月や曜日といった細かい行動の変化を追えなかった

―まず、計量計画研究所の事業内容について聞かせてください。

 私たちは、交通や都市にかんする調査研究のエキスパート集団。半世紀以上にわたり、国や自治体が実施する都市交通調査の支援を通じて、地域づくりやまちづくりのサポートをしてきました。

 代表的な調査が、「パーソントリップ調査」。どのような人が、いつ、どういった目的で、どこからどこへ、どの交通手段で移動したかなど、人々の1日の行動を調べるものです。東京都市圏では昭和43年以降、10年ごとに調査を実施。平成20年の調査では無作為に抽出した約139万世帯に調査協力を依頼し、回収した膨大なデータの調査・分析を行いました。

―こうしたデータは、どのようなことに活用されているのでしょう。

 統計データから都市交通の実態を把握し、将来の都市計画や交通計画に役立てています。たとえば、お年寄りの外出しやすい地区、バスが利用されにくい地区など、各地区の交通特性が把握できます。また、交通シミュレーションを実施することで、道路の整備や時差出勤などのソフト施策の効果分析ができます。データで“見える化”された根拠は、政策判断や合意形成の材料になります。

―「パーソントリップ調査」において、なにか課題はありましたか。

 まず、大規模な調査で莫大な費用が必要になるため、自治体としてはそう頻繁に実施ができません。

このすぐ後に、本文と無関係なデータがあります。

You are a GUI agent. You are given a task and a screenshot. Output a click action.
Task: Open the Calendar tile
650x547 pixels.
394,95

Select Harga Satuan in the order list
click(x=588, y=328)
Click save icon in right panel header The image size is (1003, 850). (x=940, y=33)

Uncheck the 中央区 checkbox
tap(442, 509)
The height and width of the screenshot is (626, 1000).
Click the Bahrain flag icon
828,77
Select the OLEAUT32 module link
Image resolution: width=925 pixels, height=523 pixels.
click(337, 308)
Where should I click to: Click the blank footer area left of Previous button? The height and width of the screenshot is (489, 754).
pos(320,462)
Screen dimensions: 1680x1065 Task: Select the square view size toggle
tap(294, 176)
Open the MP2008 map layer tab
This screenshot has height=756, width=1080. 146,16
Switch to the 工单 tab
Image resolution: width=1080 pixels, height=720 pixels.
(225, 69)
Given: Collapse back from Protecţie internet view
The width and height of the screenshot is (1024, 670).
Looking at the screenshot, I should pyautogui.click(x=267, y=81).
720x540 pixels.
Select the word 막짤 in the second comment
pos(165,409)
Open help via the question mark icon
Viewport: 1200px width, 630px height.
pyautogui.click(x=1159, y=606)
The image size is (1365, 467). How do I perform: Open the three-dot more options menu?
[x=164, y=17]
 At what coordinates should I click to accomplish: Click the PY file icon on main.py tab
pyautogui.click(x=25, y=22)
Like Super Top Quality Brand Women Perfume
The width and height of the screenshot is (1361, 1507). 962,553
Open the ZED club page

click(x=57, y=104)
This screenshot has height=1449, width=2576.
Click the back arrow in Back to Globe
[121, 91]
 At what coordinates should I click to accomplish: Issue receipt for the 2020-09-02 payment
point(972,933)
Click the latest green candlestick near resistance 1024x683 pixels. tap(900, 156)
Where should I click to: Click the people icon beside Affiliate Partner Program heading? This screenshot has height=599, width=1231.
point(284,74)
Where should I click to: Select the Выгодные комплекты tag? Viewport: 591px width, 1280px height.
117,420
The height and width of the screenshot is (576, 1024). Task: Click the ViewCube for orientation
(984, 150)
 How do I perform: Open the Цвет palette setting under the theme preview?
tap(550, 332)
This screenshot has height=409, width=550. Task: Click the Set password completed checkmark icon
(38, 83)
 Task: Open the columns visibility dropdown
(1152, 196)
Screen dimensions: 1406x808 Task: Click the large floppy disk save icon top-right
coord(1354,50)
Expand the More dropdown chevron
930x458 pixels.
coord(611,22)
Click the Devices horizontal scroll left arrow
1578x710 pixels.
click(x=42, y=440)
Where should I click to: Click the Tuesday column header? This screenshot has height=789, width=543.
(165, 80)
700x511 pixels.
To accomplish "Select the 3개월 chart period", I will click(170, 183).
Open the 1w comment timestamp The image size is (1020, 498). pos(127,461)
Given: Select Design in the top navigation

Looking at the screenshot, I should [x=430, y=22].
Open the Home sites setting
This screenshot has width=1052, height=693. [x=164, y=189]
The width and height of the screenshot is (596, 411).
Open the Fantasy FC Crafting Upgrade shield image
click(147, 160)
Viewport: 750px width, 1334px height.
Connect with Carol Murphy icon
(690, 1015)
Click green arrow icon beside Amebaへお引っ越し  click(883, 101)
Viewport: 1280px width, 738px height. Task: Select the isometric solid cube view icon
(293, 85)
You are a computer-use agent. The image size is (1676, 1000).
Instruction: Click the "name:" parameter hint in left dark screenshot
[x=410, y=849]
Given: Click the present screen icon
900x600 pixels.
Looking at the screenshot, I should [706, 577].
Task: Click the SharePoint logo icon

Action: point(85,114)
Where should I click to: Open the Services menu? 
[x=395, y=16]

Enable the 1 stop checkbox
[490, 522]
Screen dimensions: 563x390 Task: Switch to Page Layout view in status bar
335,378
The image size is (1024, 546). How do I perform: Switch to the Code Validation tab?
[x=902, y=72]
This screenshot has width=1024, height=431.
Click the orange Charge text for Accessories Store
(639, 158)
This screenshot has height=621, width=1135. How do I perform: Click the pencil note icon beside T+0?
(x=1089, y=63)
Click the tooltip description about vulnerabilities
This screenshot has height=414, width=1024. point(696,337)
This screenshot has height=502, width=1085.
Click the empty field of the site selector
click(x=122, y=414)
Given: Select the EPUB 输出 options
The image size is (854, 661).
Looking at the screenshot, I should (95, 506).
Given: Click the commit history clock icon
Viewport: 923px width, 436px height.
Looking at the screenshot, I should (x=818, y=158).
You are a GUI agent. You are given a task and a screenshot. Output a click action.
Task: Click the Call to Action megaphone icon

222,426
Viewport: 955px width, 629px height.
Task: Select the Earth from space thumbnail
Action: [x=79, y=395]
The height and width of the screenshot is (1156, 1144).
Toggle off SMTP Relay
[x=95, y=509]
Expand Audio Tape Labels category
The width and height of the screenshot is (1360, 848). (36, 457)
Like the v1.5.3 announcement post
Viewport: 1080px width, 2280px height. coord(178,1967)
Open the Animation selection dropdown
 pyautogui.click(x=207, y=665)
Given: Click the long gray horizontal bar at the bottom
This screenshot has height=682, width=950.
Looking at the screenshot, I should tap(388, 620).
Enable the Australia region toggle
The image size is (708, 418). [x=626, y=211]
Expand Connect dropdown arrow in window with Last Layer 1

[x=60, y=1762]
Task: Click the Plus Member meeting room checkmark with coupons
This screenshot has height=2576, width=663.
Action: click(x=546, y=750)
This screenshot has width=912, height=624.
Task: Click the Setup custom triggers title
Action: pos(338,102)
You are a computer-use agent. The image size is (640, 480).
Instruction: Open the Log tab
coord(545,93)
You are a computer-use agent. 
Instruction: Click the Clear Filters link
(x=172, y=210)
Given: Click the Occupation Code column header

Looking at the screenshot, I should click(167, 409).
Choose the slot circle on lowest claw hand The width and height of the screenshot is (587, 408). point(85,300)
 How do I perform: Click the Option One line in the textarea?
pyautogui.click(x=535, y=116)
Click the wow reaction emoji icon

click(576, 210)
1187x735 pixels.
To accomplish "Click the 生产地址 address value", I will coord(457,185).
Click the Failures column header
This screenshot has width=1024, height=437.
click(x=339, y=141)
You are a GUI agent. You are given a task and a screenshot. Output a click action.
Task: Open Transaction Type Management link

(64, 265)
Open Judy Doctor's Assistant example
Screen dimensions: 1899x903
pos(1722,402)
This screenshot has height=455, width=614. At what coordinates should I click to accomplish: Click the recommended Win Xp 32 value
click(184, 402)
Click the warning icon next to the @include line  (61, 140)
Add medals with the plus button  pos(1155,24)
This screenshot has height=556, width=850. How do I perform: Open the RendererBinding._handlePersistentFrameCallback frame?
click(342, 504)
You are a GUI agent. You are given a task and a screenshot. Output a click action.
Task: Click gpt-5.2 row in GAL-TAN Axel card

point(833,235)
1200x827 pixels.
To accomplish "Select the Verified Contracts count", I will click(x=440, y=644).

大都市圏であっても、10年に一度実施できればいいというのが現状ではないでしょうか。そのため、都市計画や交通計画を立てるタイミングによっては、データが古くて検討するための資料として使えないというケースがあります。

 また、調査は1日分のみなので、月や曜日による行動の変化を追えないのも課題のひとつでしたね。

―そうした課題解決のため、GPSのビッグデータを活用した動態調査を実施したのですね。

 そうです。そもそも計量計画研究所では、「パーソントリップ調査」以外にも、さまざまな方法で交通実態の把握分析を行っています。自動車プローブデータや、交通系ICカードを使った分析もそのひとつ。そんななか、より詳細なデータがえられ、観光分野で注目を集めているGPSのビッグデータを活用した動態調査も実施することにしたのです。

首都圏のターミナル駅で動態調査を開始

―GPSのビッグデータを活用することで、どのような効果が期待できるのでしょう。

 やはり人の行動を、細かく追えるのが大きな魅力ですね。KDDIが提供しているような高精度・高頻度のGPSビッグデータであれば「パーソントリップ調査」では追うことが難しい、駅の周辺など狭い地区における回遊実態がとらえられます。たとえば、駅周辺における再開発や歩行空間の整備などの際、「どのように計画すれば賑わいが生まれるか」といったシミュレーションにデータを活用することも可能。モニタリングを通して施策の効果を検証できる点も、魅力のひとつです。なお、国土交通省も「スマート・プランニング」と称し、こうした取り組みを後押ししています。

―すでに、GPSによる動態調査は進められているのでしょうか。

 現在、首都圏のあるターミナル駅の再開発での活用に向けて、自治体と調整を続けているところです。調査結果によって、まちなかにおける機能配置と移動空間をセットでとらえることで、訪れたくなる、回遊したくなるようなまちの仕立てを考えていけるようになるのではないかと期待しています。

―今後の活用方針を教えてください。

 「パーソントリップ調査」とのコラボレーションによって、交通行動の分析やシミュレーションの活用などを通じて、地域づくりに貢献していきたいと考えています。また、GPSのビッグデータを活用した動態調査のデータは、自治体と市民が、まちの将来像を共有するためのツールとしても活用できるはず。自治体が先に将来像を描いて住民の理解をえるよりも、データからみえる事実にもとづいて住民と行政とで問題認識を共有し、そこから多様なまちづくり活動につなげていく方が、現代のまちづくりにふさわしいと思います。

 GPSのビッグデータを機に、自治体と住民との間でまちづくりの議論が進めばうれしいですね。